The newly developed WQ HCH Maturity Matrix too helps practices to assess their baseline and progress and chart a course,carefully checking each step to ensure they remain on target. Developed in collaboration between WQPHN, Healthy Futures Australia and the University of Queensland – Mater Research Institute, the tool has already provided benchmarking for practices to work out where their strengths are and where they need to invest time to make improvements. Used as a self-assessment tool, the four-level scale assesses the stages of development toward a well-established and experienced HCH.
Practice principal and GP from of Maranoa Medical in Roma Dr Rosie Geraghty said, ‘the WQ HCH Maturity Matrix provided a really good starting point to understand our HCH readiness as well as explanations for each of the four levels which provided a good indicator of the progress we need to make in order to move towards being an aspirational HCH.’
Leading academic and GP herself Professor Claire Jackson from the University of Queensland who is working with the team to refine the tool said, ‘the Maturity Matrix is unique to Australia as it not only uses language that resonates with clinicians and GPs in our country, but also helps practices track progress towards practice change and improvement at regular intervals,enabling the team to re-imagine care delivery and how they interact with patients’.

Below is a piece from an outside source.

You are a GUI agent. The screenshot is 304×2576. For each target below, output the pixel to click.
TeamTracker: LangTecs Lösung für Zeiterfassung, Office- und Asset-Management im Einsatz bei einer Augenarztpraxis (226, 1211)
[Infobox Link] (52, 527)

WQPHN, Healthy Futures and the team at UQ have spent the past 12 months refining the WQ HCH Maturity Matrix tool which has been modified for the Australian rural and remote context. The tool was developed based on international assessment tools including the Patient-Centred Medical Home Assessment (PCMH-A) tool from the US (adapted by WentWest and currently being used in the national trials in Australia), the New Zealand Pinnacle Health HCH Model of Care requirements, the Australian General Practice Accreditation Limited (AGPAL) HCH readiness assessment and the Primary Care Practice Improvement Tool (PC-PIT) developed by the University of Queensland.
As the tool is still in the testing and development stage, ongoing feedback and refinement is being made with input from the WQ HCH Working Group members as well as GPs who have completed the tool as part of the Early Adopter Program. ‘Initial feedback is certainly positive, particularly as it provides clear approaches towards building capacity for growth and improvement. Never before has this been more important,as we move towards more patient-centred models that support greater connectivity and team-based care’, said CEO of WQPHN Stuart Gordon.